Task requirements:
Each record below needs to be reproduced precisely, though not its pictures.

*** Supplied information Section Begins ***

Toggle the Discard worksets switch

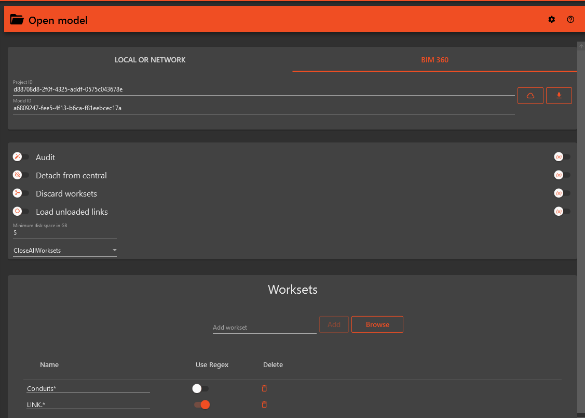tap(21, 193)
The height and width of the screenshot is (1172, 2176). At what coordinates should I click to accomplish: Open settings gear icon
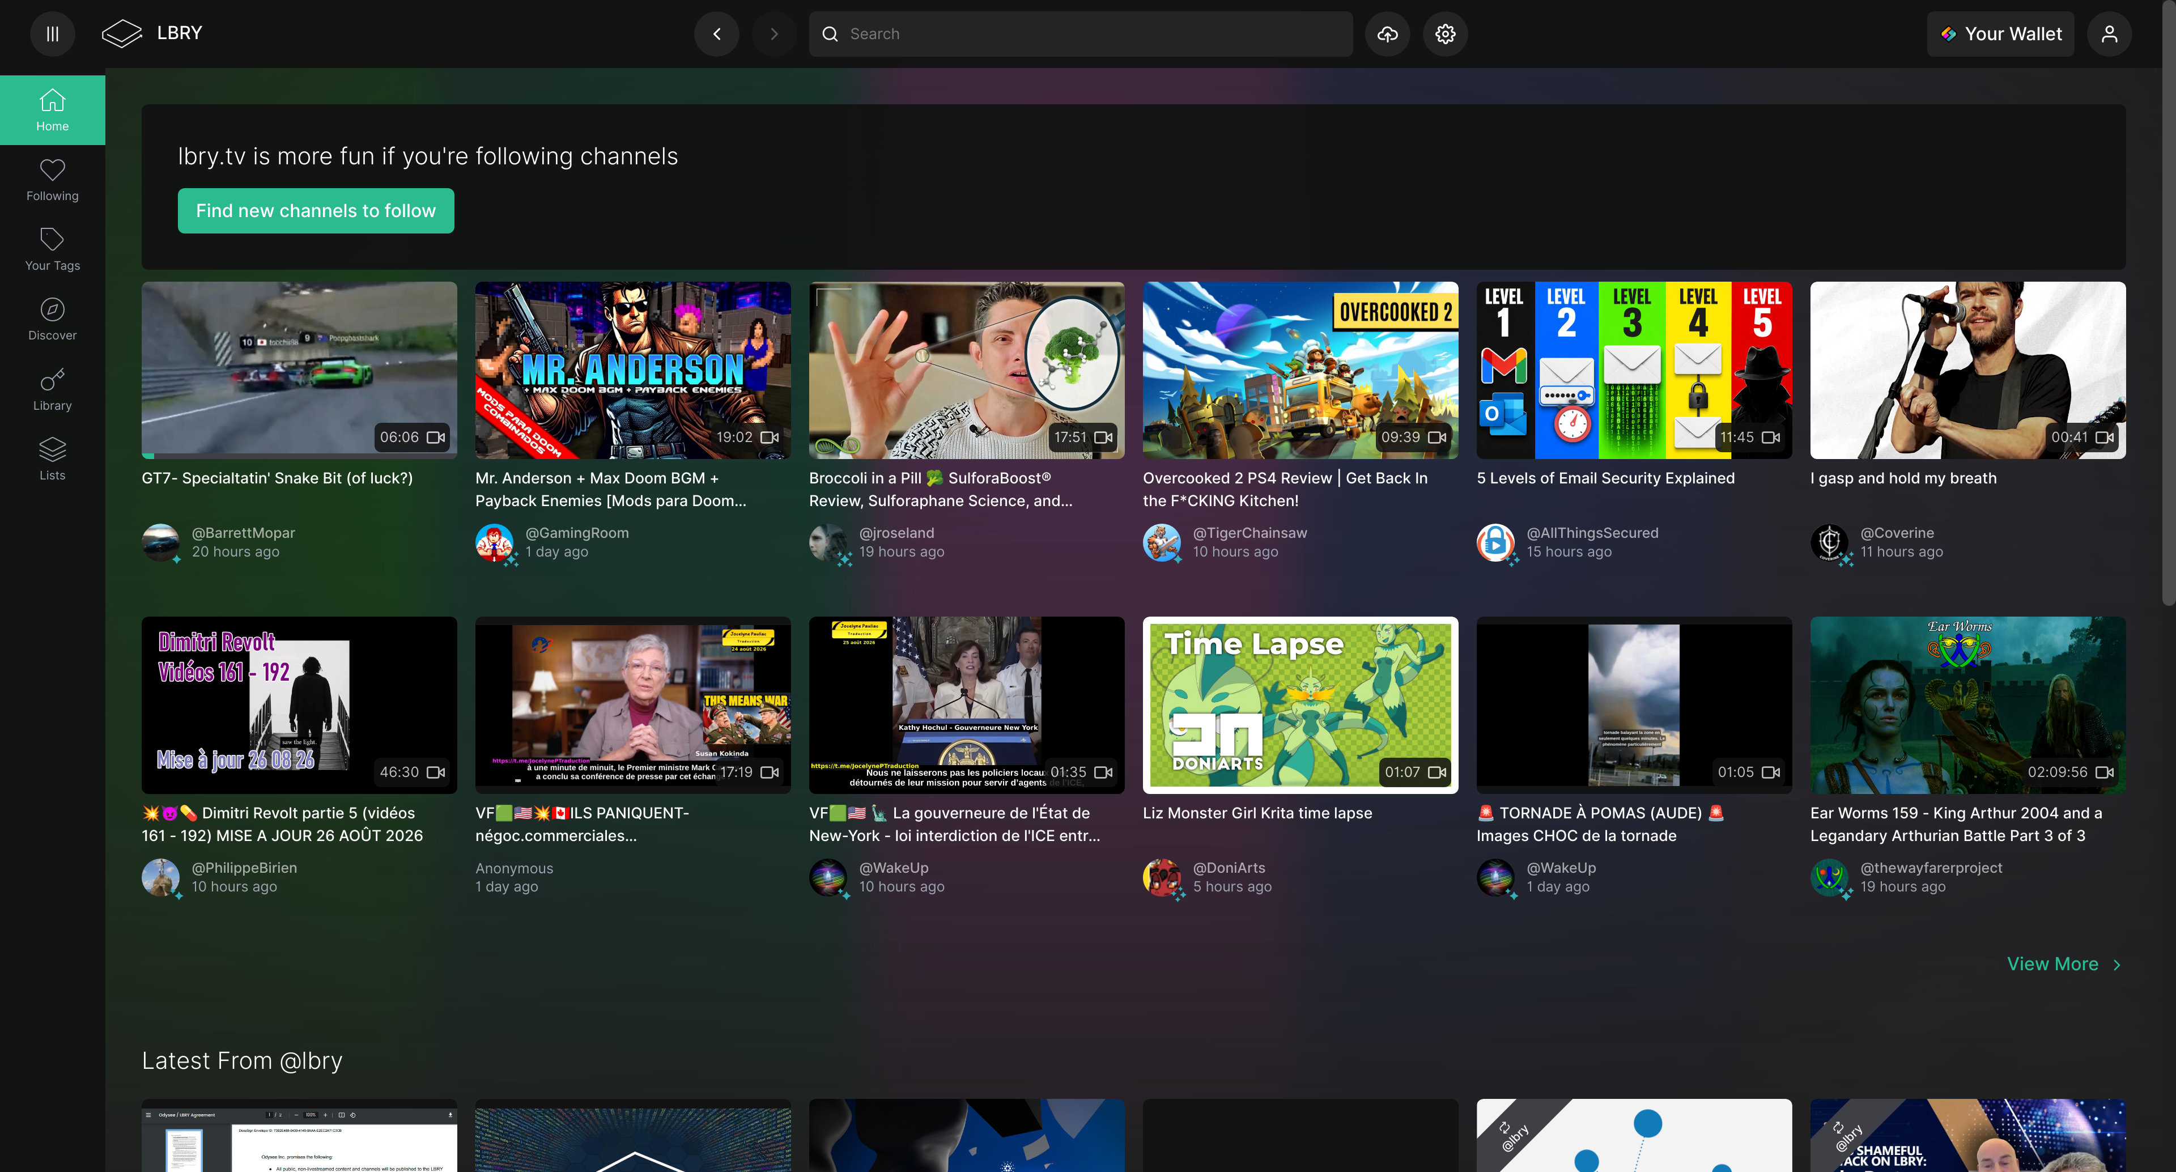[x=1445, y=34]

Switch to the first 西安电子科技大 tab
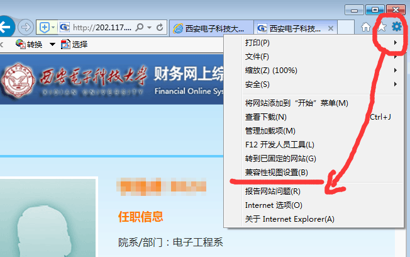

*** Supplied information Section Ends ***

Solved exercise:
Toggle the Discard worksets switch

tap(21, 193)
The height and width of the screenshot is (1172, 2176). At what coordinates should I click to accomplish: Open settings gear icon
[x=1445, y=34]

Switch to the first 西安电子科技大 tab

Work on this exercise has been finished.